Permanent Change of Station
1. Prior to PCSing to Rota Spain, it is highly encouraged to arrive with 2-3 months' worth of medications to supply you until you are in Spain and can get established with a provider here.
2. Ensure that medications are not accidentally included in your Household Good Packout.
Terms and Definitions:
The Pharmacy uses the following words when discussing our daily operations.
1. Activate – This is the first step in processing a prescription. It requires communicating with a pharmacy staff member to initiate the filling of your prescription.
2. Renewal – this is when you provider writes a new prescription for a medication that you have been taking, either because you used all the fills or because the prescription expired.
3. New RX – This can include a renewal, but it is generally when you are prescribed a new medication that you have never taken, or haven taken for a long time.
4. Refill – This is an existing prescription that has an established prescription number. It can be called in using the automated system.
5. CII (C2) – this is the most regulated type of medication we fill. It requires several layers of checks and balances, and you can assume it will double the prescription processing time.
6. Narcotic – In general this refers to opioid prescriptions, however many pharmacies have expanded its use to include all controlled substances.
7. Prior Authorization – This is an extra step that the Defense Health Agency is making pharmacies and providers complete on some medications to ensure that your medication is the safest and cost-effective treatment option for you and the government.
Frequently Asked Questions:
1. When can I renew my prescription. For non-controlled prescriptions this is set once you have used 70% of the supply you are given, this is 27 days early for a 90-day supply or 9 days early for a 30-day supply. If you need an early fill for any reason, please communicate this with the pharmacy staff when you are activating your prescription.

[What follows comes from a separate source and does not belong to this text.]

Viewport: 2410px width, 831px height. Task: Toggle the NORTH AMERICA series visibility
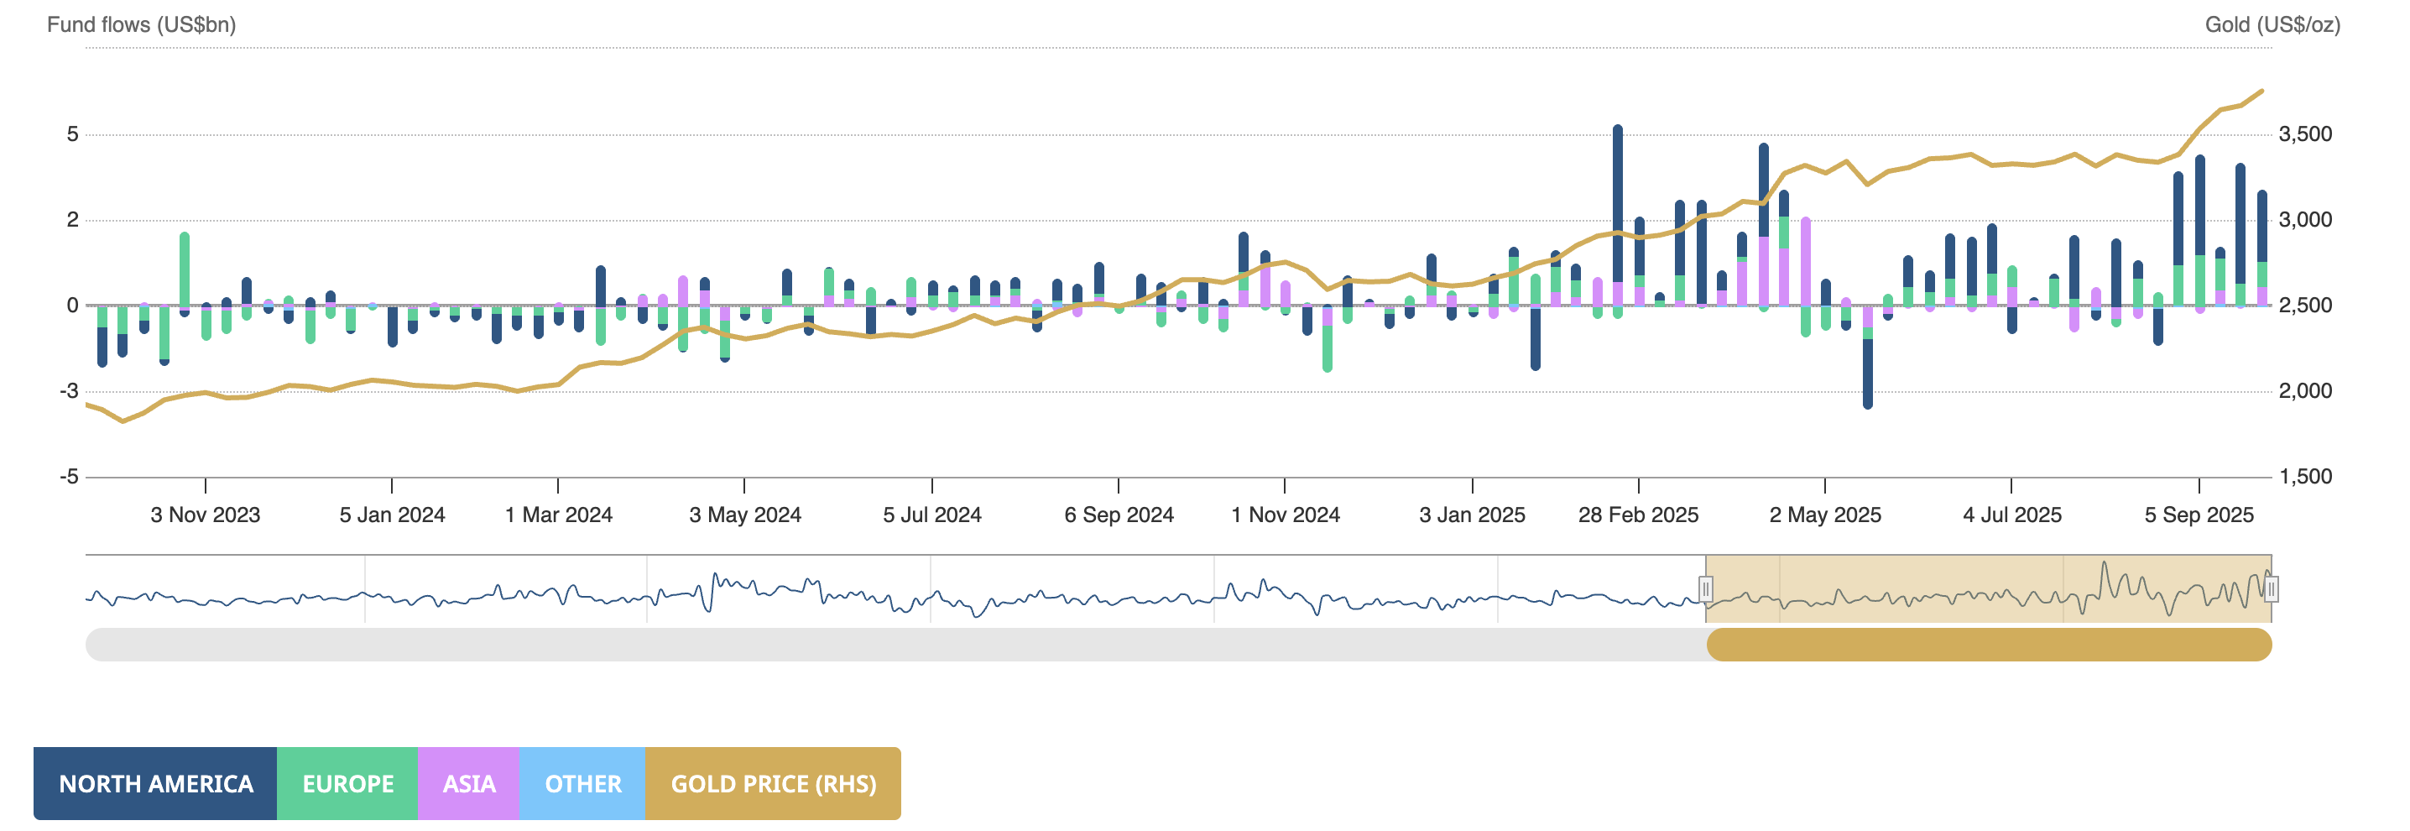[154, 784]
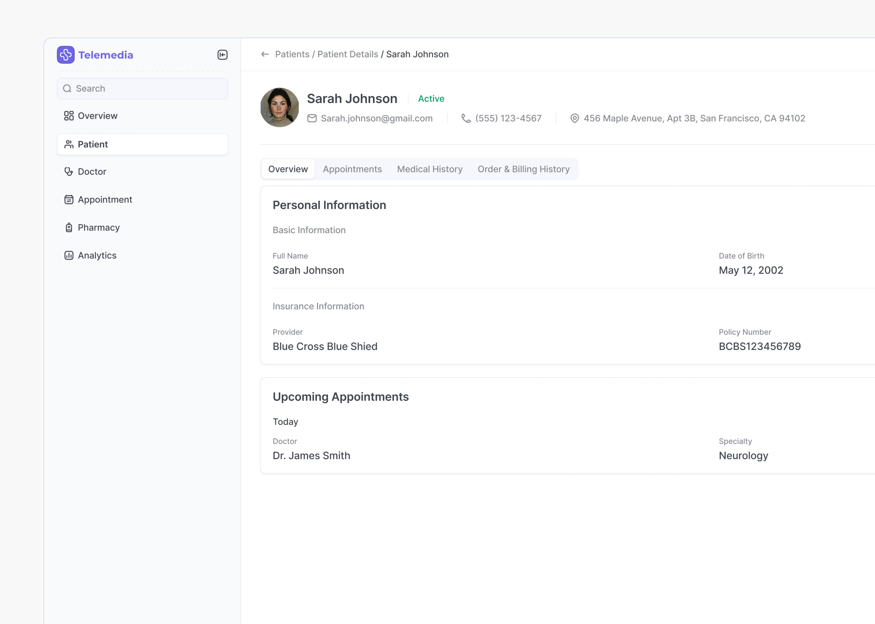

2. How long does it take to fill a prescription. If everything goes smoothly, there are no interactions, the doctor was clear on the prescription, and there is no line in front of you a prescription can be filled in less than 5 minutes. However, medications are complex, the more medications you are on the longer it takes to ensure there are no potentially dangerous interactions, the dose is correct, the refills are correct, there are no dangerous allergies. If we need to communicate with your provider, we cannot predict how long it will take.
3. Can I go and come back after activating my prescription. Yes! We will fill your prescription and keep it on our shelf for 10 business days (14 calendar days) and then we will return it to stock, which means you will have to start the process over again.
4. What can I do to minimize my time in the pharmacy? It is important for both your wait time and your safety if you know what medications you need and come with a list.
5. Why am I asked for my name and birthday at each step? We verify 2 patient identifiers every time we interact with you to ensure that we are speaking with the right person, it enhances your safety and minimizes the risk of medication errors.
6. What form of ID is required to pick up prescriptions for myself? If you are picking up a prescription for yourself you need 1 form of government issued ID, preferably with a photo, including but not limited to: CAC, passport, state driver's license, TIE, etc.
7. What ID is required to pick up for someone else. To pick up items for someone else you need a copy of their ID or the actual ID, same requirement as #6. You also need to know what you are picking up; this prevents the Pharmacy from divulging medical information to a person who is not supposed to know. Minor children are required to have an ID once they turn 10 years old. Until then, a parent's ID will suffice.